其の由来は古く、遡ること約1000年、奈良時代(694-793)に端を発します。
元々、7月7日は七夕(しちせき)という節句に当たる日であり宮中では七夕にそうめんを食べるという習慣がありました。当時、そうめんという麺は無く、代わりに索餅(さくべい)と呼ばれる、そうめんに似た中国伝来の麺料理があり、それを醤油や酢につけて食べていたそうです。

そうめんが食べられるようになった起源とは

では、なぜそうめんが食べられるようになったのでしょうか?その起源は諸説ありますが、今回は有名なものをご紹介いたします。
七夕は元々乞巧奠(きこうでん)と呼ばれる、着物織りや技術の上達を願う中国のお祭りがあり、そのお祭りが奈良時代に日本に伝来したとされています。はた織りは白い糸を使用しており、その白い糸が索餅(さくべい)に似ていたことから、7月7日に索餅(さくべい)が食べられるようになったとされています。やがて、日本独自のそうめんが開発され、そうめんに代わり、現代まで続くのです。他にも、そうめんの流麗な姿がまるで天の川のように見えることから、七夕にそうめんを食べるようになった。など様々な由来もありますが、いずれにせよ、そうめんの姿を何かに見立てていたことが伺えますね。

そうめんの色にも意味があった!?

そうめんといえば、麺の色がカラフルなことでも有名です。実は、カラフルな色合いにもしっかりとした意味があるんです。
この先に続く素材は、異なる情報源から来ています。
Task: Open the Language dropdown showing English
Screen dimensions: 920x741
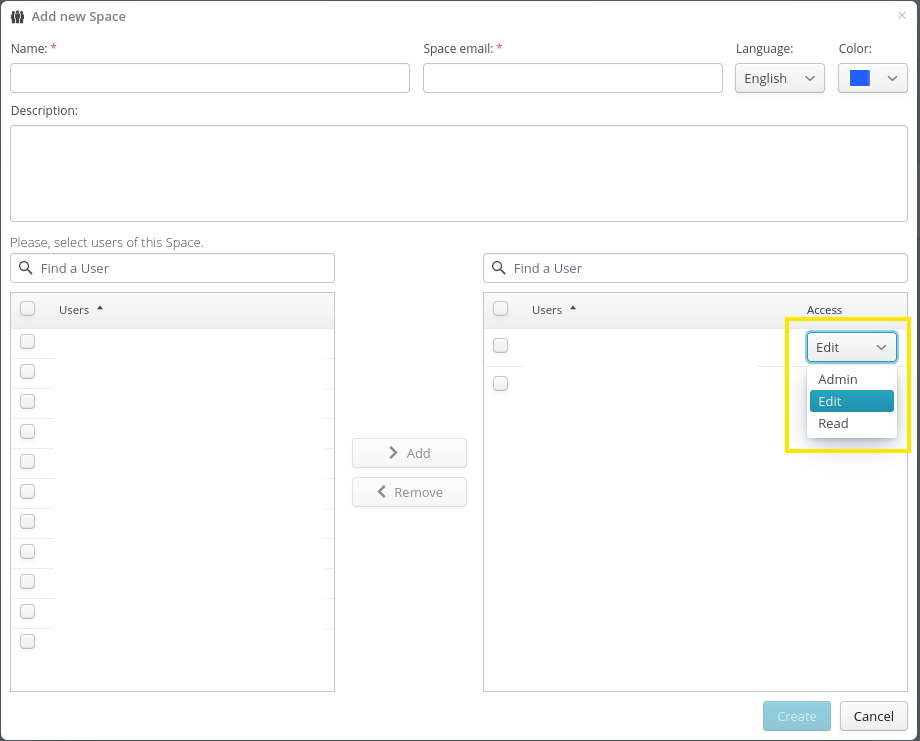Action: 779,78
中国由来の五行説によると、世の中の全てのものは「木・火・土・金・水」の5つの元素で成り立っていて、その5つの元素がお互いに影響し合いながら、バランスをとって、世の中が成り立っているという考えられています。その5つの元素にはそれぞれ色が振り分けられ、木は青(緑)、火は赤、土は黄、金は白、水は黒(紫)となっています。その5色が揃うことにより、世の中の悪いものから身を守る(魔除け)の効果があるとされているのです。

さらにこの5色には、5つの「徳」が割り当てられています。この「徳」という考えは中国の儒教からくる考え方で、経験や努力を積むことによって身に付けていく人間力のことをいいます。

それぞれの色の徳については、

青・・・仁徳=自分を守る、家族を守る。
赤・・・礼徳=他人を尊重し、感謝の気持ちを表す。
黄・・・信徳=人を信頼し信用する、他社の力を得る。
白・・・義徳=正義、善悪を見極める。
黒・・・智徳=知恵や知識を得る。

という意味があります。

 

このことから、色付きの短冊を飾るというのには願い事の他に、その色の徳を高めるという意味もあるのでしょう。ですので、自分が高めていきたい人間力の色のそうめんを食べるというのも良いのではと思います。

いかがでしたでしょうか。
本日は七夕料理についてご紹介しました。7月7日は短冊に願いを結ぶ際には、ぜひそうめんを一緒に食べてみてください!